According to FDIC data, the Arizona bank had lost $131 million in the first quarter and had $260 million of assets in nonaccrual status, a 420% increase from a year earlier.

"We have some other banks with problems" in Arizona, "but this one went over the cliff very rapidly," said Ernest Garfield, the owner of the Scottsdale consulting firm Interstate Bank Developers Inc.

Meanwhile, First Priority was the first bank to fail in Florida under the weight of a disastrous construction and development market on the state's west coast.

The bank, chartered in 2003, also pushed lending outside its immediate market in Manatee and Sarasota counties. Its troubled condition was reflected in the zero premium paid by SunTrust Banks Inc. to assume First Priority's insured deposits.

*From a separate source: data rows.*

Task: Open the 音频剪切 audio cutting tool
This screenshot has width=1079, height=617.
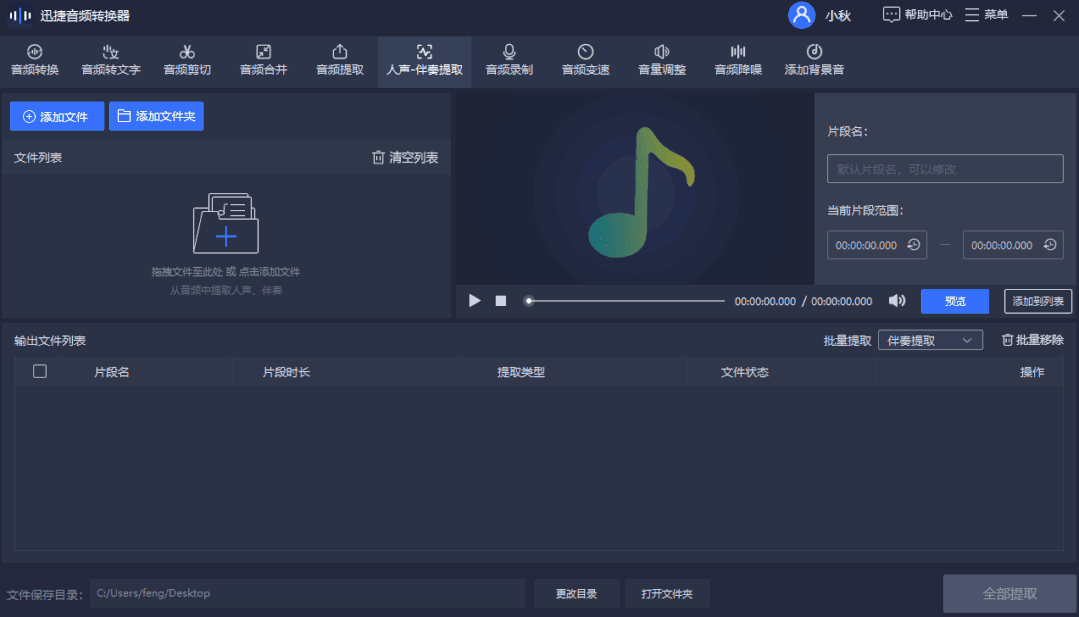Action: (x=186, y=60)
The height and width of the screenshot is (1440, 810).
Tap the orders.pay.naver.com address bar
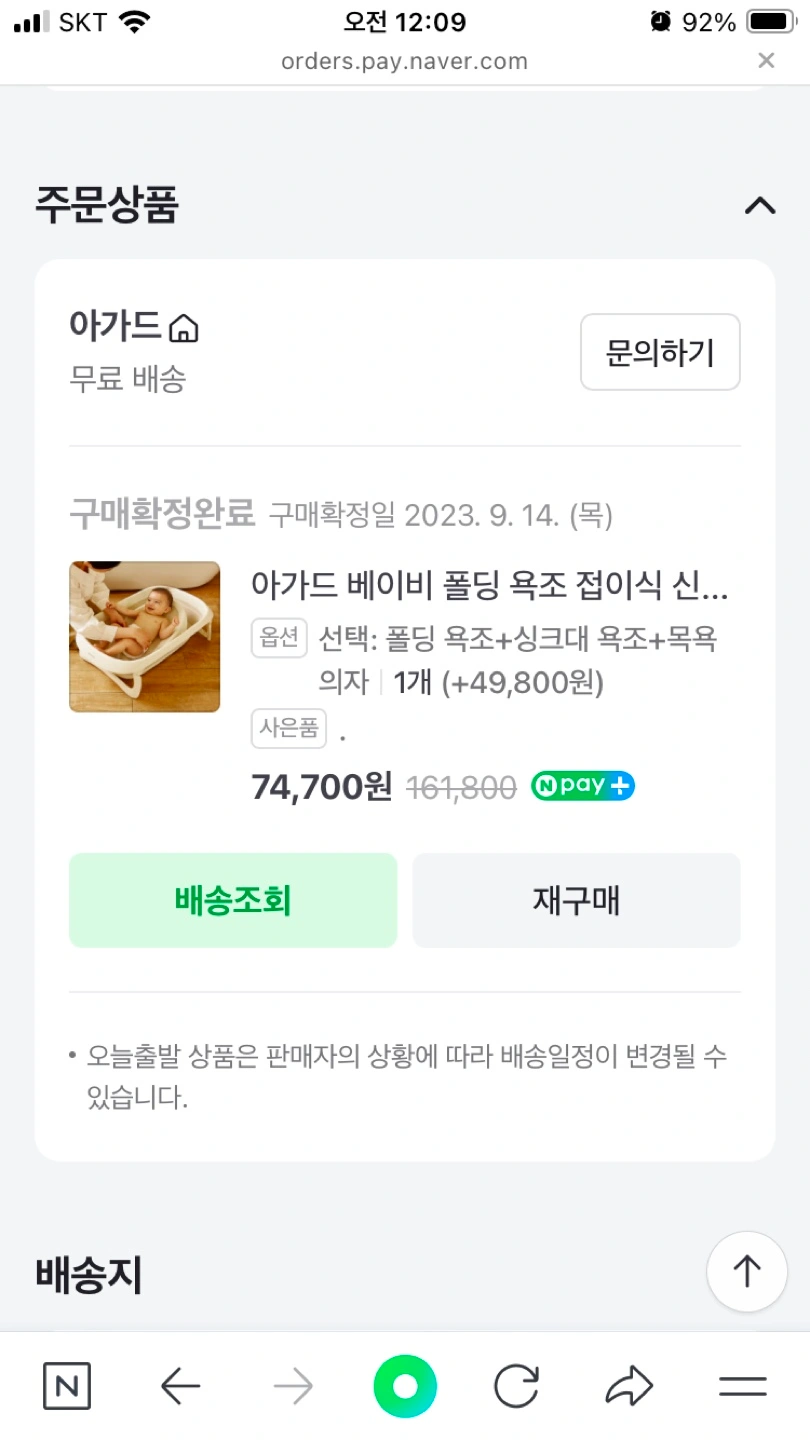[x=404, y=61]
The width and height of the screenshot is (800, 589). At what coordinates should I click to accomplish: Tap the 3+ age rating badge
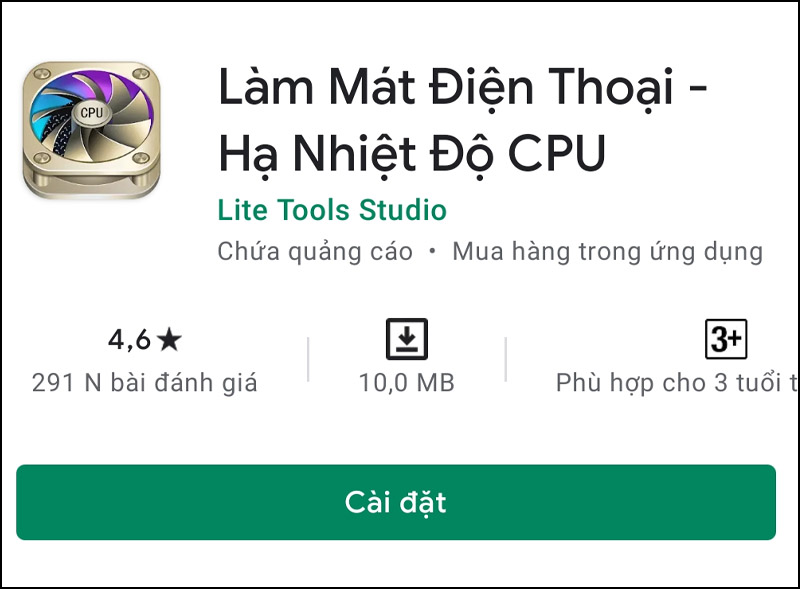coord(726,339)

"About a third of their loans were outside of their local assessment area," said Mr. Thomas. "The biggest issue was, they just got caught up in their growth strategy. Like a lot of new banks, they focused on growth over profitability.

By the end of the fourth quarter of 2007, nonperforming loans had risen to 22.6% of the bank's portfolio. It lost $3 million in the first quarter, according to FDIC data, and its Tier 1 capital ratio at that time was 4.79%.

"At the end of the March quarter, they were showing about 4 or 5% capital, and at June 30 they were like 0.7%," said Ralph F. MacDonald 3rd, a partner in the Atlanta office of the Jones Day law firm.

"Once that" second-quarter "call report was filed, I don't think the regulators had any choice under the law but to fail them."

Mr. Garsson acknowledged that prompt corrective action requires the agency to move quickly once it's clear a bank will "incur losses that will deplete its capital, or that it's no longer viable."

But he noted that in the case of the First National banks, "in the weeks and months preceding the closing…there was a reasonable prospect of the bank being able to raise additional capital, and it seemed reasonable and prudent - absent liquidity problems - to give the bank time to work with investors."

Mr. Garsson added that the merged banks "still had a significant amount of capital at the time of its closing, so I think it would be hard for anyone to argue that we waited too long to close it."

Others agreed, saying the regulators properly identify banks' problems and close them when warranted.

"You don't want them to act prematurely because you'd like to have the banking system and the private sector resolve itself, as opposed to the FDIC and the government," said Mr. MacDonald.